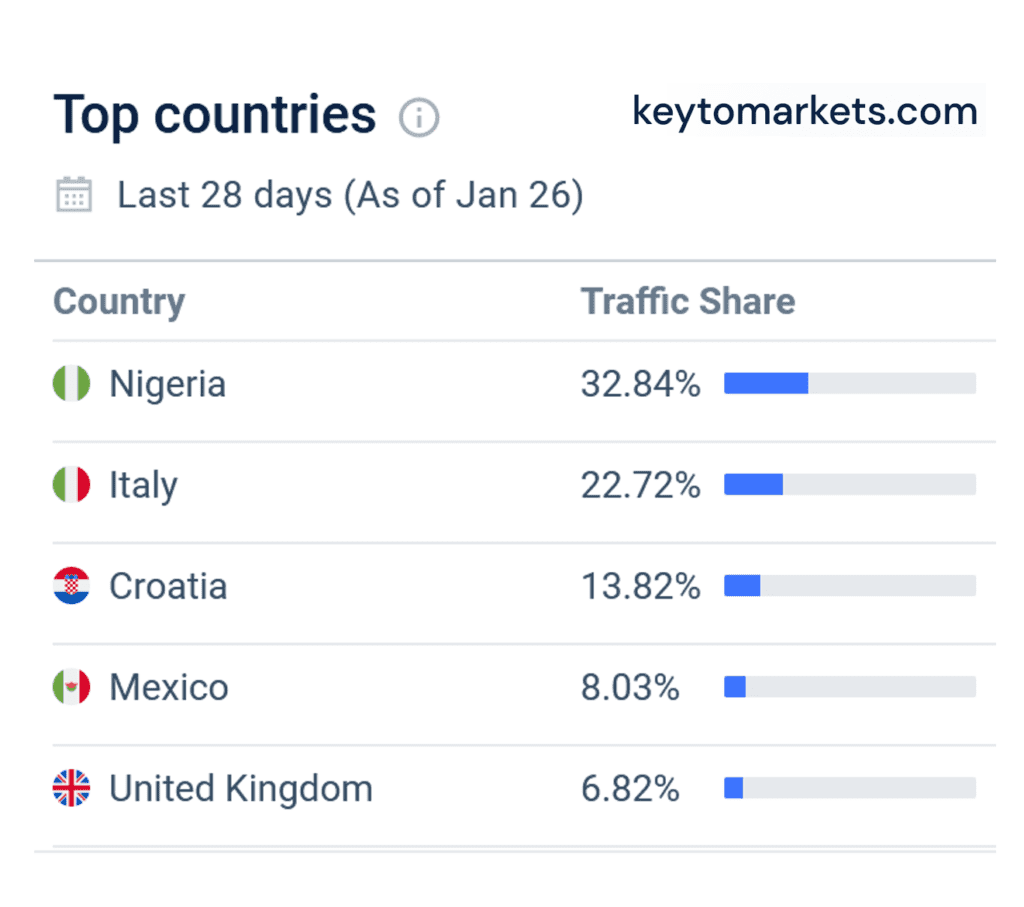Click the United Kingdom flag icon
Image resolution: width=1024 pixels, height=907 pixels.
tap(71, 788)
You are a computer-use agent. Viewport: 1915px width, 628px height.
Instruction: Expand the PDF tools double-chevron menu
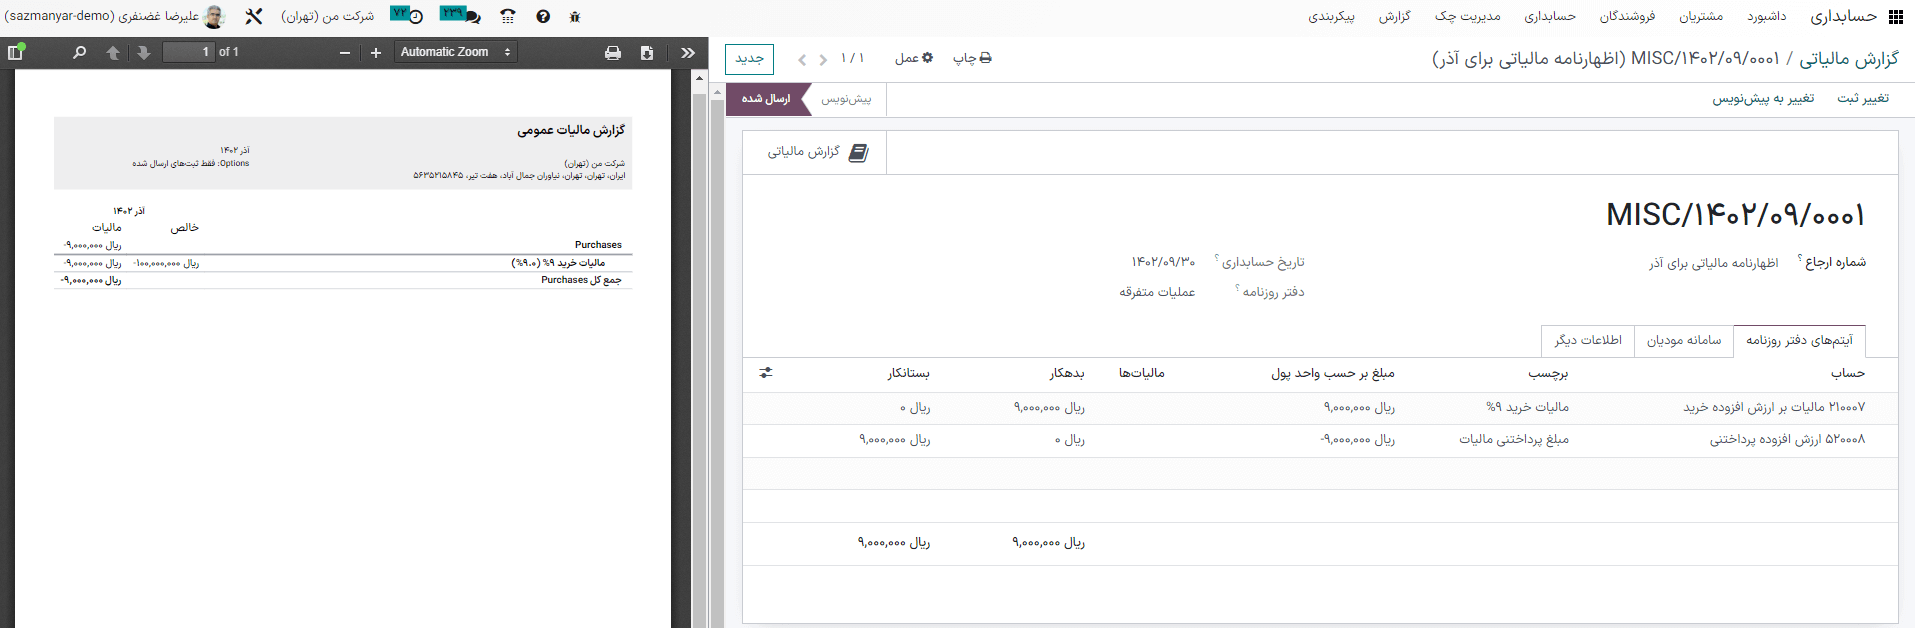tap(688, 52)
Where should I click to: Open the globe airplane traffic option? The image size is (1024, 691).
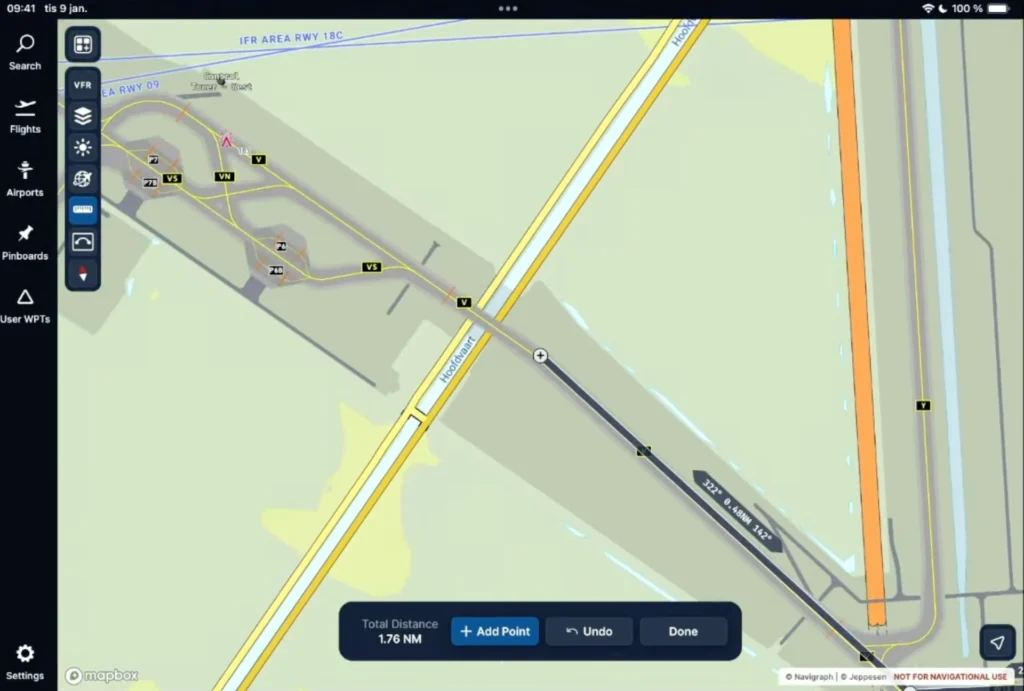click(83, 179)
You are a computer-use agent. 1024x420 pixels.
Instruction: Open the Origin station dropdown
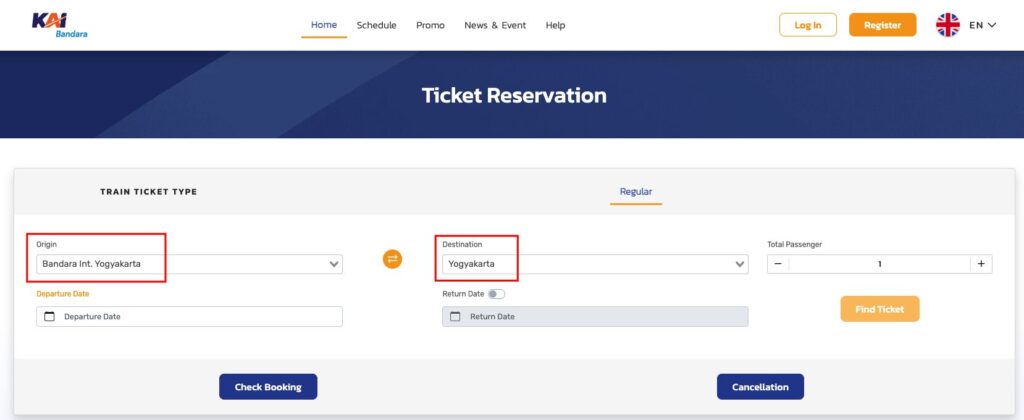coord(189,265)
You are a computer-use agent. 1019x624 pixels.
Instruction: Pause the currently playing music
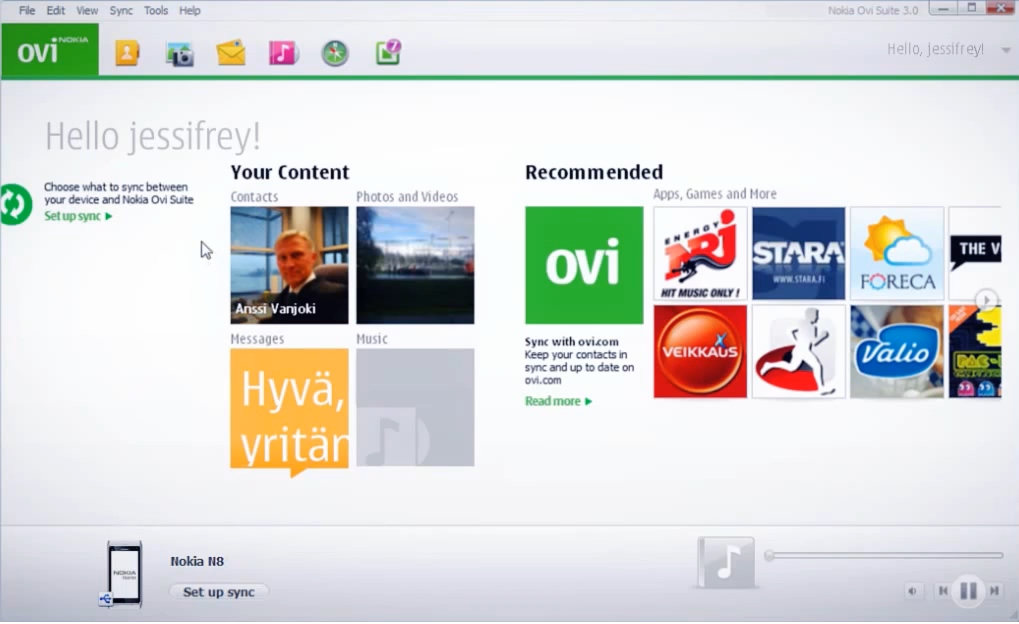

----

**Activity**
Return each line from the material that includes the string "computer".

**Result below**
You are a computer-use agent. Viewport: 1915px width, 628px height.
You are a computer-use agent. 1024x420 pixels.
You are a computer-use agent. 1019x624 pixels.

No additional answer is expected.